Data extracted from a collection
++++++++

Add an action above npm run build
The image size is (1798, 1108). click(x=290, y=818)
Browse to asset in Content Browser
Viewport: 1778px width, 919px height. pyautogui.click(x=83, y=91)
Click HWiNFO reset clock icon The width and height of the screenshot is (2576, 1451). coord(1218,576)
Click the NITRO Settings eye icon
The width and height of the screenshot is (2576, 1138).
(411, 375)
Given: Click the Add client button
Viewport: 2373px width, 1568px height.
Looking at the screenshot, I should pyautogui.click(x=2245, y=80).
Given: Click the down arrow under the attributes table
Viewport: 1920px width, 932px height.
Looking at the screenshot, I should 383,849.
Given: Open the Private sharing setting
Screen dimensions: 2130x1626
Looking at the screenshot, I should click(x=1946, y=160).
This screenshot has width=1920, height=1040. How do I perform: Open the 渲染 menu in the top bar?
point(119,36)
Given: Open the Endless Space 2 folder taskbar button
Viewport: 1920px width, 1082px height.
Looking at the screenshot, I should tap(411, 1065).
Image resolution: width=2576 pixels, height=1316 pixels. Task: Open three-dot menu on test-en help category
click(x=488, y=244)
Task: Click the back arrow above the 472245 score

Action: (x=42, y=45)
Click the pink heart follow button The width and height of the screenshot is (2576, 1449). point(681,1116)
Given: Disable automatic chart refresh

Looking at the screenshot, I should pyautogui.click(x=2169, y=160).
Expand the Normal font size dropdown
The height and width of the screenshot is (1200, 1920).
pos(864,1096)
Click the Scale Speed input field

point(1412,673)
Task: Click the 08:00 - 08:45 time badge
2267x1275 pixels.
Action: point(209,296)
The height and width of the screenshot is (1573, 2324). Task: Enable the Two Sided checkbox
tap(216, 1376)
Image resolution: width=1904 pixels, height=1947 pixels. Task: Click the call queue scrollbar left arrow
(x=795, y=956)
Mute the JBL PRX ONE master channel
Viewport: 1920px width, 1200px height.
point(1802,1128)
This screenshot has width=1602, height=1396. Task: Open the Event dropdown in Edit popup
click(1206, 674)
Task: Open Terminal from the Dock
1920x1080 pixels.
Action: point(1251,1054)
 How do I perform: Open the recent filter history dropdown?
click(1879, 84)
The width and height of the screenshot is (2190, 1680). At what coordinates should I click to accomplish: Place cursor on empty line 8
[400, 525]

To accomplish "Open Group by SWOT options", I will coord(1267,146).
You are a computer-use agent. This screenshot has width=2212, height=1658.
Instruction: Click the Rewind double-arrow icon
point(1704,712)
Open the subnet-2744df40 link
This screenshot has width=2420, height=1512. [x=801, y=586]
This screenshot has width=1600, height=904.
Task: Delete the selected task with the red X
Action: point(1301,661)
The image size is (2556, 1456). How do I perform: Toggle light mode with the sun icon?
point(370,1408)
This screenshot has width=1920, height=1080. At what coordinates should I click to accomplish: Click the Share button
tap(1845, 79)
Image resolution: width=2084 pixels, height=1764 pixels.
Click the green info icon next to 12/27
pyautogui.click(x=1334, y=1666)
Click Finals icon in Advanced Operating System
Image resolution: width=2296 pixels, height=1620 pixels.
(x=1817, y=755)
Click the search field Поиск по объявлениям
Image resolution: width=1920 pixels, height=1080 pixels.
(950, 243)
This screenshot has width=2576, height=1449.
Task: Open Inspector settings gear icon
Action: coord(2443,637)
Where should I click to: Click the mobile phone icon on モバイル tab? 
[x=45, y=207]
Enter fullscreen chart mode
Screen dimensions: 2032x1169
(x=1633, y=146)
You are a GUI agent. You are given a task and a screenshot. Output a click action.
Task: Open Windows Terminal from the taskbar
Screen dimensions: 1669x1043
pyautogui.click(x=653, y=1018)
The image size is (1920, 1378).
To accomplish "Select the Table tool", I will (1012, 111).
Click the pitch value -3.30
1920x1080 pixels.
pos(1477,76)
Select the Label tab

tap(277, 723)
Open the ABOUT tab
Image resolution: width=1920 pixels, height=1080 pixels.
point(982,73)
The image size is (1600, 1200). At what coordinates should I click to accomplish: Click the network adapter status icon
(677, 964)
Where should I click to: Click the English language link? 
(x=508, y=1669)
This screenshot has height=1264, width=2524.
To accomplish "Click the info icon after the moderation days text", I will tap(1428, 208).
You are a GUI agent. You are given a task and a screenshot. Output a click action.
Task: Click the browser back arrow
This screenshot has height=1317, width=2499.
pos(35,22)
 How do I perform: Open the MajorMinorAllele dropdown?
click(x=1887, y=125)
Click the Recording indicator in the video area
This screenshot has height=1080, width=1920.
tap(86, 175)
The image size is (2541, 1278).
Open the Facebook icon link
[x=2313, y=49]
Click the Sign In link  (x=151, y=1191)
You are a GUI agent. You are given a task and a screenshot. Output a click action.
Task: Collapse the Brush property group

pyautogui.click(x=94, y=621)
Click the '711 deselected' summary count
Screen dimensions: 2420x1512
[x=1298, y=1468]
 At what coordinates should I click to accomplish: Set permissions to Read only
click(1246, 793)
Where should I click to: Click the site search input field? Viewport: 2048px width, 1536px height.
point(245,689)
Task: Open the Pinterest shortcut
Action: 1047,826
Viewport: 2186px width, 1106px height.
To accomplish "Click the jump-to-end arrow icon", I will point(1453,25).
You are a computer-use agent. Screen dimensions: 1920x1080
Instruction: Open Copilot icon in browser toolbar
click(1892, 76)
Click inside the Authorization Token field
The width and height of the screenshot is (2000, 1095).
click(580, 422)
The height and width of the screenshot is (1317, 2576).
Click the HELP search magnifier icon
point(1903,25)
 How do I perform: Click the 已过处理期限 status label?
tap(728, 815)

++++++++

TASK TO COMPLETE:
Starting at the first line and ending at the last, retype the entries above.

COMPLETED EXERCISE:
Add an action above npm run build
The image size is (1798, 1108). click(x=290, y=818)
Browse to asset in Content Browser
Viewport: 1778px width, 919px height. pyautogui.click(x=83, y=91)
Click HWiNFO reset clock icon The width and height of the screenshot is (2576, 1451). coord(1218,576)
Click the NITRO Settings eye icon
The width and height of the screenshot is (2576, 1138).
(411, 375)
Given: Click the Add client button
Viewport: 2373px width, 1568px height.
Looking at the screenshot, I should pyautogui.click(x=2245, y=80).
Given: Click the down arrow under the attributes table
Viewport: 1920px width, 932px height.
Looking at the screenshot, I should 383,849.
Given: Open the Private sharing setting
Screen dimensions: 2130x1626
Looking at the screenshot, I should click(x=1946, y=160).
This screenshot has width=1920, height=1040. How do I perform: Open the 渲染 menu in the top bar?
point(119,36)
Given: Open the Endless Space 2 folder taskbar button
Viewport: 1920px width, 1082px height.
Looking at the screenshot, I should tap(411, 1065).
Image resolution: width=2576 pixels, height=1316 pixels. Task: Open three-dot menu on test-en help category
click(x=488, y=244)
Task: Click the back arrow above the 472245 score

Action: (x=42, y=45)
Click the pink heart follow button The width and height of the screenshot is (2576, 1449). point(681,1116)
Given: Disable automatic chart refresh

Looking at the screenshot, I should pyautogui.click(x=2169, y=160).
Expand the Normal font size dropdown
The height and width of the screenshot is (1200, 1920).
pos(864,1096)
Click the Scale Speed input field

point(1412,673)
Task: Click the 08:00 - 08:45 time badge
2267x1275 pixels.
Action: point(209,296)
The height and width of the screenshot is (1573, 2324). Task: Enable the Two Sided checkbox
tap(216, 1376)
Image resolution: width=1904 pixels, height=1947 pixels. Task: Click the call queue scrollbar left arrow
(x=795, y=956)
Mute the JBL PRX ONE master channel
Viewport: 1920px width, 1200px height.
point(1802,1128)
This screenshot has width=1602, height=1396. Task: Open the Event dropdown in Edit popup
click(1206, 674)
Task: Open Terminal from the Dock
1920x1080 pixels.
Action: point(1251,1054)
 How do I perform: Open the recent filter history dropdown?
click(1879, 84)
The width and height of the screenshot is (2190, 1680). At what coordinates should I click to accomplish: Place cursor on empty line 8
[400, 525]

To accomplish "Open Group by SWOT options", I will coord(1267,146).
You are a computer-use agent. This screenshot has width=2212, height=1658.
Instruction: Click the Rewind double-arrow icon
point(1704,712)
Open the subnet-2744df40 link
This screenshot has width=2420, height=1512. [x=801, y=586]
This screenshot has width=1600, height=904.
Task: Delete the selected task with the red X
Action: point(1301,661)
The image size is (2556, 1456). How do I perform: Toggle light mode with the sun icon?
point(370,1408)
This screenshot has width=1920, height=1080. At what coordinates should I click to accomplish: Click the Share button
tap(1845, 79)
Image resolution: width=2084 pixels, height=1764 pixels.
Click the green info icon next to 12/27
pyautogui.click(x=1334, y=1666)
Click Finals icon in Advanced Operating System
Image resolution: width=2296 pixels, height=1620 pixels.
(x=1817, y=755)
Click the search field Поиск по объявлениям
Image resolution: width=1920 pixels, height=1080 pixels.
(950, 243)
This screenshot has width=2576, height=1449.
Task: Open Inspector settings gear icon
Action: coord(2443,637)
Where should I click to: Click the mobile phone icon on モバイル tab? 
[x=45, y=207]
Enter fullscreen chart mode
Screen dimensions: 2032x1169
(x=1633, y=146)
You are a GUI agent. You are given a task and a screenshot. Output a click action.
Task: Open Windows Terminal from the taskbar
Screen dimensions: 1669x1043
pyautogui.click(x=653, y=1018)
The image size is (1920, 1378).
To accomplish "Select the Table tool", I will (1012, 111).
Click the pitch value -3.30
1920x1080 pixels.
pos(1477,76)
Select the Label tab

tap(277, 723)
Open the ABOUT tab
Image resolution: width=1920 pixels, height=1080 pixels.
point(982,73)
The image size is (1600, 1200). At what coordinates should I click to accomplish: Click the network adapter status icon
(677, 964)
Where should I click to: Click the English language link? 
(x=508, y=1669)
This screenshot has height=1264, width=2524.
To accomplish "Click the info icon after the moderation days text", I will tap(1428, 208).
You are a GUI agent. You are given a task and a screenshot. Output a click action.
Task: Click the browser back arrow
This screenshot has height=1317, width=2499.
pos(35,22)
 How do I perform: Open the MajorMinorAllele dropdown?
click(x=1887, y=125)
Click the Recording indicator in the video area
This screenshot has height=1080, width=1920.
tap(86, 175)
The image size is (2541, 1278).
Open the Facebook icon link
[x=2313, y=49]
Click the Sign In link  (x=151, y=1191)
You are a GUI agent. You are given a task and a screenshot. Output a click action.
Task: Collapse the Brush property group

pyautogui.click(x=94, y=621)
Click the '711 deselected' summary count
Screen dimensions: 2420x1512
[x=1298, y=1468]
 At what coordinates should I click to accomplish: Set permissions to Read only
click(1246, 793)
Where should I click to: Click the site search input field? Viewport: 2048px width, 1536px height.
point(245,689)
Task: Open the Pinterest shortcut
Action: 1047,826
Viewport: 2186px width, 1106px height.
To accomplish "Click the jump-to-end arrow icon", I will point(1453,25).
You are a computer-use agent. Screen dimensions: 1920x1080
Instruction: Open Copilot icon in browser toolbar
click(1892, 76)
Click inside the Authorization Token field
The width and height of the screenshot is (2000, 1095).
click(580, 422)
The height and width of the screenshot is (1317, 2576).
Click the HELP search magnifier icon
point(1903,25)
 How do I perform: Click the 已过处理期限 status label?
tap(728, 815)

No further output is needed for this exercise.